§ EXERCISE DETAILS:
In the records below, the line containing "The height and width of the screenshot is (918, 1468)." marks the start. Copy that line and everything after it exactly, through the last line.

§ DATA EXCERPTS:

_ _ _ _ _ _ _

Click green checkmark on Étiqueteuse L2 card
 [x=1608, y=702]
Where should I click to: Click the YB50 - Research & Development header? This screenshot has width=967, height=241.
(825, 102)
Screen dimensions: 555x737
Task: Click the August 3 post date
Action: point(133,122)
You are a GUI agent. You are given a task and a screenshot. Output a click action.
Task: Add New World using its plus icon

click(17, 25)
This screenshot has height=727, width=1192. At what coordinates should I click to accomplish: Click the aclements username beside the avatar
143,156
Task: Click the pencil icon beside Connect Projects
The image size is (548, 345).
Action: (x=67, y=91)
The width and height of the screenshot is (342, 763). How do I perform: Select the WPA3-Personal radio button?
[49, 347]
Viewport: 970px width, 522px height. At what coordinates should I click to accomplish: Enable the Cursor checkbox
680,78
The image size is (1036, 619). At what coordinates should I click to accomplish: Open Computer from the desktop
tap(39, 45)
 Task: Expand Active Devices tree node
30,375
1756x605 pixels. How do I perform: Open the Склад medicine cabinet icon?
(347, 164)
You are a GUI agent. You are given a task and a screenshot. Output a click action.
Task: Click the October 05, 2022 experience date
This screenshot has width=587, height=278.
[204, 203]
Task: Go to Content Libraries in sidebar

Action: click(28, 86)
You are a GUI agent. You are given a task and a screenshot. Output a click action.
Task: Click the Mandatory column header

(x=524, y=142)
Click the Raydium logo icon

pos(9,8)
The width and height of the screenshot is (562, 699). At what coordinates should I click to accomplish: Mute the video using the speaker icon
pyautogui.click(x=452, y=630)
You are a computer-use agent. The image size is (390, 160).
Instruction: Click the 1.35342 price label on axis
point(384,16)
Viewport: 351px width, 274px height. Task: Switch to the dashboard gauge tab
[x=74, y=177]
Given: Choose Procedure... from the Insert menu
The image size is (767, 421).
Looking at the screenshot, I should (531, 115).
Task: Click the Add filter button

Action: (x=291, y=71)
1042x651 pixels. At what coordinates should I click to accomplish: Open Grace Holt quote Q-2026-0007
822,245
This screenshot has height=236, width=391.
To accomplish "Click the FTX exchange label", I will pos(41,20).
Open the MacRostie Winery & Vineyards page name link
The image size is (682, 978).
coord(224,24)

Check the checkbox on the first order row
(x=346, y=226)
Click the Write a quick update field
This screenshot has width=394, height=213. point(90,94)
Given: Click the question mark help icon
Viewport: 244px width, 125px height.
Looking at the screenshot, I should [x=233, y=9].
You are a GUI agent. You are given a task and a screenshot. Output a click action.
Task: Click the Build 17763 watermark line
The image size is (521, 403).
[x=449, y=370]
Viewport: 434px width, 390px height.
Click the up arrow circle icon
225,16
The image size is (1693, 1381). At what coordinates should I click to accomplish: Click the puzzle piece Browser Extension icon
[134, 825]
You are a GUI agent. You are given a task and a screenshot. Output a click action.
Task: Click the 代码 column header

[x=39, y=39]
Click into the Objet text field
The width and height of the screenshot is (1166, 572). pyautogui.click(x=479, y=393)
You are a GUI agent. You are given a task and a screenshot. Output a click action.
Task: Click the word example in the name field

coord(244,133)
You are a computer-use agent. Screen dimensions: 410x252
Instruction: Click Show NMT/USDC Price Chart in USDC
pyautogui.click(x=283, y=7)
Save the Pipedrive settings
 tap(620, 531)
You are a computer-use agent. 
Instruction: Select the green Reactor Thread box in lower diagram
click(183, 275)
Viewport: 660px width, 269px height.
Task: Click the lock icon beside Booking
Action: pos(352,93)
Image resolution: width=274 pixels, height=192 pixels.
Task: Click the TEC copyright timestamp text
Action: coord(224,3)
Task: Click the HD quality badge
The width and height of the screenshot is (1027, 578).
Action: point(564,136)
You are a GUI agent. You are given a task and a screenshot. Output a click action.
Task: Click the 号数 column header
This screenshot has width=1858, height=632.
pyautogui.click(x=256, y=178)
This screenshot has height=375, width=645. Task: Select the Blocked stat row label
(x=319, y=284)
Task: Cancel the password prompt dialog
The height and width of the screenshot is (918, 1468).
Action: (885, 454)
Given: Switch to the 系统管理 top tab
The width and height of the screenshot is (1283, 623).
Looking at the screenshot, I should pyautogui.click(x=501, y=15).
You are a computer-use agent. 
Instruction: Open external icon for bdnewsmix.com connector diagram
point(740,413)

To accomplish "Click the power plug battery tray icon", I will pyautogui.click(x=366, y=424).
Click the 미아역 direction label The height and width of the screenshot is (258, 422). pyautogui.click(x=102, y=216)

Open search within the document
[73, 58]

_ _ _ _ _ _ _

§ SOLUTION BELOW:
The height and width of the screenshot is (918, 1468).
Action: (885, 454)
Given: Switch to the 系统管理 top tab
The width and height of the screenshot is (1283, 623).
Looking at the screenshot, I should pyautogui.click(x=501, y=15).
You are a computer-use agent. 
Instruction: Open external icon for bdnewsmix.com connector diagram
point(740,413)

To accomplish "Click the power plug battery tray icon", I will pyautogui.click(x=366, y=424).
Click the 미아역 direction label The height and width of the screenshot is (258, 422). pyautogui.click(x=102, y=216)

Open search within the document
[73, 58]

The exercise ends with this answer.